Three similar but distinct classification systems for the histologic diagnosis of medullary carcinomas have been proposed by Ridolfi et al. [2], Wargotz and Silverberg [10] and Pedersen et al. [11]. All three classification schemes recognize the following attributes of medullary carcinomas, but the relative importance and the mandatory nature of each are stressed to different degrees: (a) syncytial growth pattern of the tumor cells in more than 75% of the tumor, (b) admixed lymphoplasmacytic infiltrate, (c) microscopic circumscription, (d) grade 2 or grade 3 nuclei and (e) absence of glandular differentiation. Tumors that lack a variable number of these characteristics (depending on the system used) are classified either as atypical medullary carcinoma or invasive ductal carcinoma. Structural variations that characterize atypical medullary carcinoma include invasive growth at periphery of tumor, well-differentiated nuclear cytology, diminished lymphoplasmacytic reaction, low frequency of mitoses and glandular, trabecular or papillary growth with fibrosis [3].
Regarding MBC, recent gene expression profile analyses indicate that MBC may be considered part of the basal-like carcinoma spectrum (ER, PR and HER-2 negative) with high proliferative (MIB- 1) and apoptotic activity (p53) [5]. On the other hand MBC have a favourable outcome despite these aggressive pathological features at presentation and unlike basal-like tumors. However there are also publications in which one may find that some MBC and AMBC are ER, PR and/or HER-2 positive indicating the heterogeneity of this type of breast carcinomas. In comparison with high-grade invasive ductal carcinomas, MBC and AMBC are found to be much less frequently hormone receptor and HER- 2 positive [6,7]. They typically express CK7, often vimentin and S-100 protein but not CK20 [12].

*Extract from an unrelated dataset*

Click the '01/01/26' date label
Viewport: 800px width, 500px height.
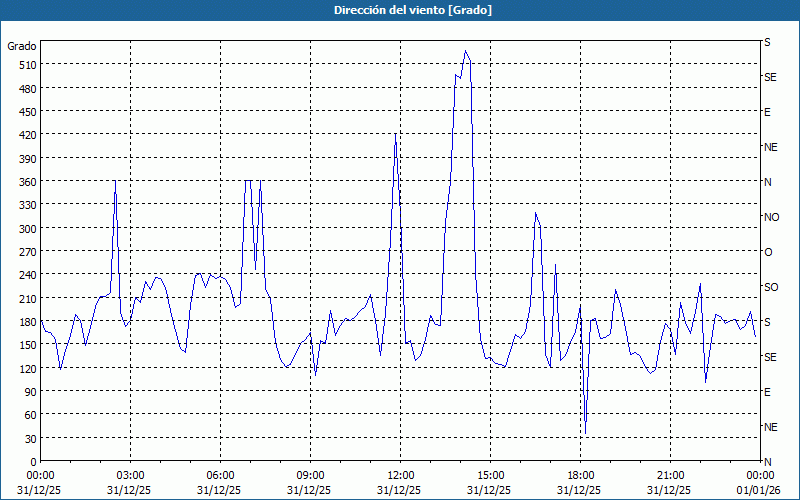[757, 490]
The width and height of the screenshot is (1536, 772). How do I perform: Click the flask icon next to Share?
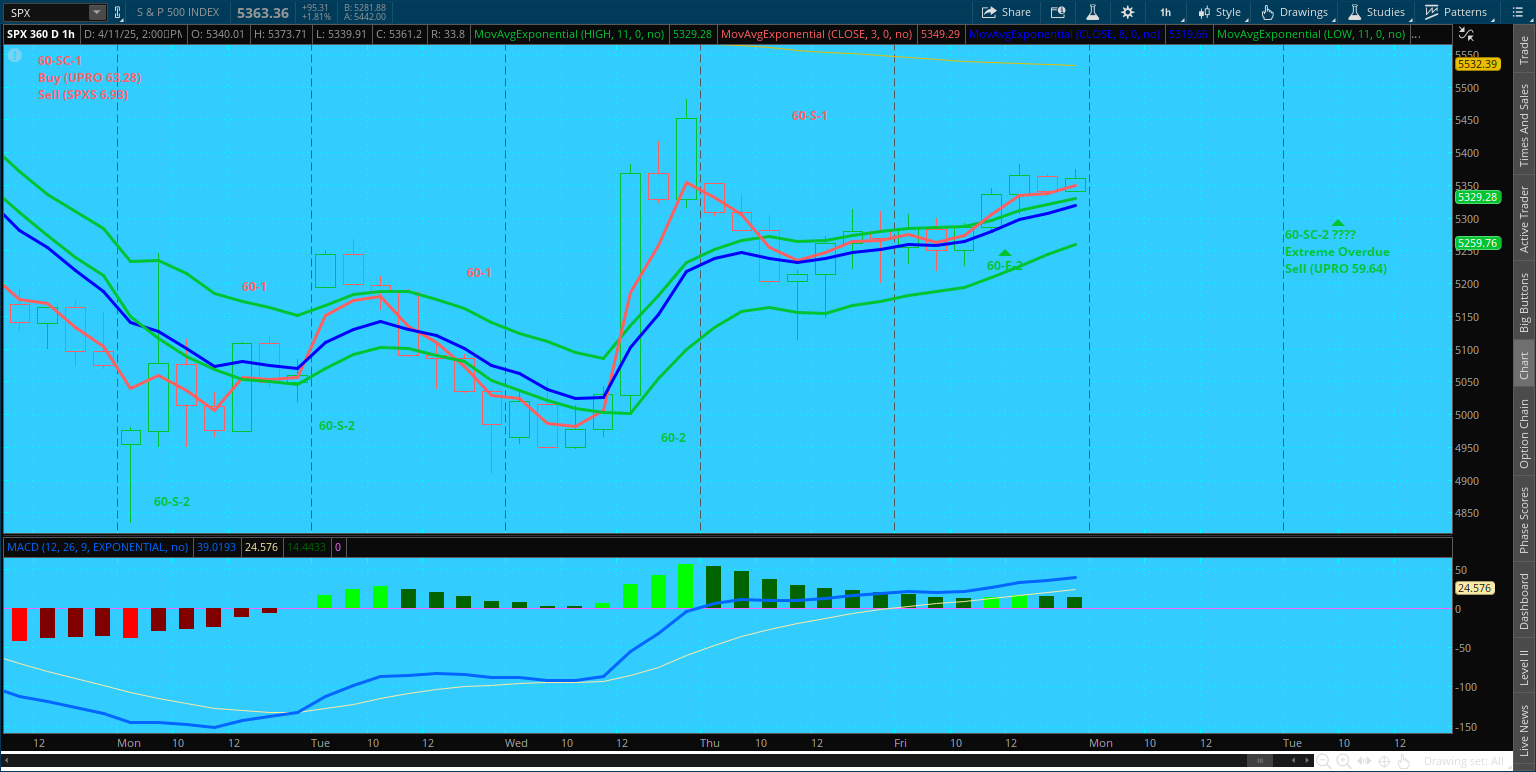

The prognosis of medullary carcinoma (typical or atypical) is better than that of high grade infiltrating ductal carcinoma. It has been proposed that extensive presence of plasma cells and lymphocytes helps to keep the medullary carcinoma in check preventing it from growing and spreading quickly [13]. The overall 10-year survival rate is 74% and >90% in patients with negative lymph nodes [6]. It is interesting to note that pure medullary carcinoma has better prognosis as compared to the one with atypical features. Hence strict adherence to diagnostic criteria is critical to provide a more accurate prognosis.
The treatment for medullary carcinoma whether typical or atypical is similar to invasive ductal carcinoma. The division into typical and atypical subtypes has prognostic significance and does not modify treatment options. The treatment includes modified or radical mastectomy along with radiation or chemotherapy depending on the stage or histologic grade [3].
Conclusion
Medullary breast carcinoma is an uncommon type of infiltrative breast carcinoma that usually affects women around 50 years old. It usually misdiagnosed clinically and grossly with fibroadenoma hence we should keep in mind this type of carcinoma in differential diagnosis of fibroadenoma.